The drop of U.S. stock indexes suddenly stopped on Monday after the Dow Jones index dropped by 3.3%, the S&P 500 broad market index lost 4.0%, and the Nasdaq 100 was down by 5.0% during the day. Somebody “saved” the stock market moving indexes from reaching the positive territory of 0.3-0.5%.
It is unlikely that hedge funds would have conducted such a rescue operation as they were ready to initiate a massive sell-off while waiting for Dow Jones and S&P 500 to slide below their 200-days moving average. Most of their operations are initiated by trading algorithms, so they were ready for a possible plunge. Now investors have timid hopes for stabilsation or even a recovery as the major S&P 500 index is still above the 200-day moving average indicating a possible rebound. However, both Dow Jones and Nasdaq 100 are below their 200-days average. That points to a fragile situation when the market may easily continue to slide without the kind of continuous support that we saw on Monday.
The saviour could be the Federal Reserve (Fed) that is currently showing no interested in market turmoil just before the beginning of its two-day meeting on Tuesday. But is this a long-term strategy for the Fed to save the stock market at any cost? If we look closely at the Federal Open Market Committee (FOMC) and the statements made by its members, as well as White House Administration statements, we may suggest that the strategy has truly changed. The cornerstone of the stratagem has become inflation tackle and market sustainability, but not market growth at any cost. So, if the stock market is ready to go down, the Fed will not interfere unless clear signs of turmoil would be seen.
Consequently, the Fed has supported the market to eliminate any possibilities that would delay a faster pace of monetary tightening, but not enough to return it to the growth trajectory. With this in mind, we may expect the stock market to return to the downside track after the Fed meeting on Wednesday, unless the stock indexes move above their 200-days averages.
Technically, the S&P 500 index is on the downside track. It has already reached its primary downside target at 4350-4400 points, and even secondary target at 4250 points. For it to go lower to the next target at 4050-4150 points something extraordinary must happen. In the case of a breakthrough of this level we may clearly witness a collapse in the stock market. So, it is really hard to forecast anything beyond a few days.
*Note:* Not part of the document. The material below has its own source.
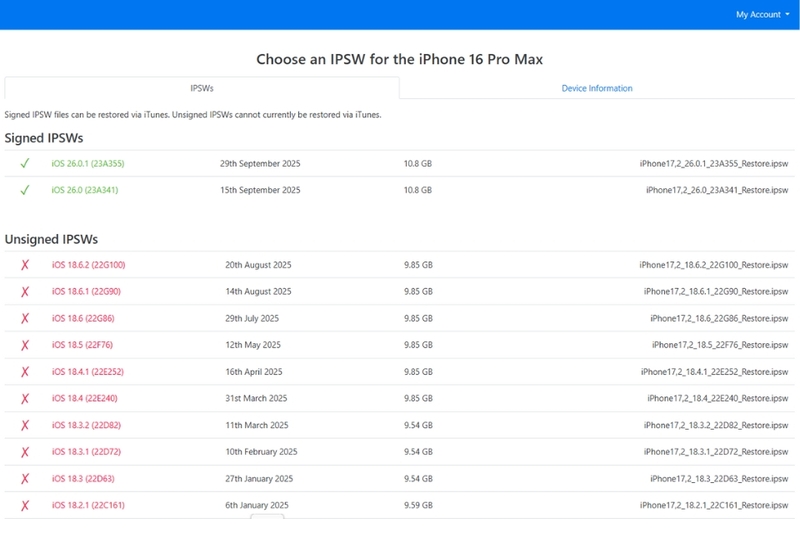
Task: Switch to the Device Information tab
Action: pos(597,88)
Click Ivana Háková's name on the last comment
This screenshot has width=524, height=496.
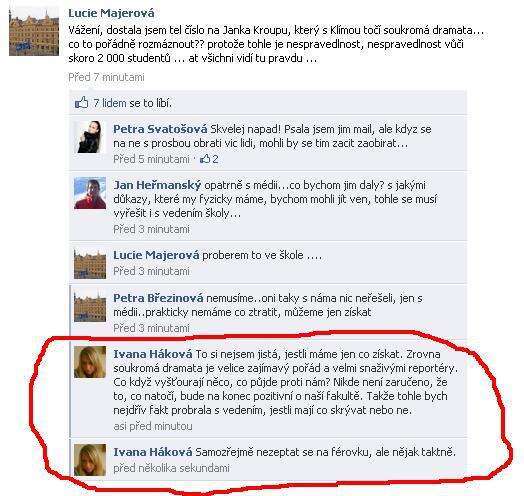[x=153, y=452]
Both the possibility of a baseline downside scenario and an alternative upside rebound are strong. It is better to keep an eye on 200-days average levels and act accordingly. If the stock indexes somehow manage to return above this level some short-term buy positions may be considered. Otherwise, we should expect the stock market to decline further.
The upward trend in the oil market has changed to the downside as Brent crude benchmark prices dropped to $84.50 per barrel. We may also consider the next targets to be at $82.00-83 per barrel. This idea is supported by stalling business activity in most of the developed nations. January PMI indicators released on Monday recorded a decline, especially in the service sector in Australia, Japan, the Eurozone, the United Kingdom, and the United States.
Gold prices are enjoying geopolitical tension between Russia and Ukraine and rising U.S. Treasuries yields are being ignored. Prices are hovering around a strong support level at $1840 per troy ounce. The upside period for gold prices may continue throughout March, so we may expect them to move further to $1910-1930 after a clear indication of a breakthrough of $1840 per ounce level.
EURUSD is approaching very important support levels. If the pair holds above the 1.12500-1.12800 level after Fed meeting, it will remain within the upward channel and may suddenly perform an upside spike towards 1.15200-1.15300 on Thursday or Friday.
GBPUSD is on the downside trend with the primary target at 1.32200-1.33200. The decline may resume after a consolidation at the 1.34900-1.35000 resistance level. Once the decline is resumed it will create good sell opportunities.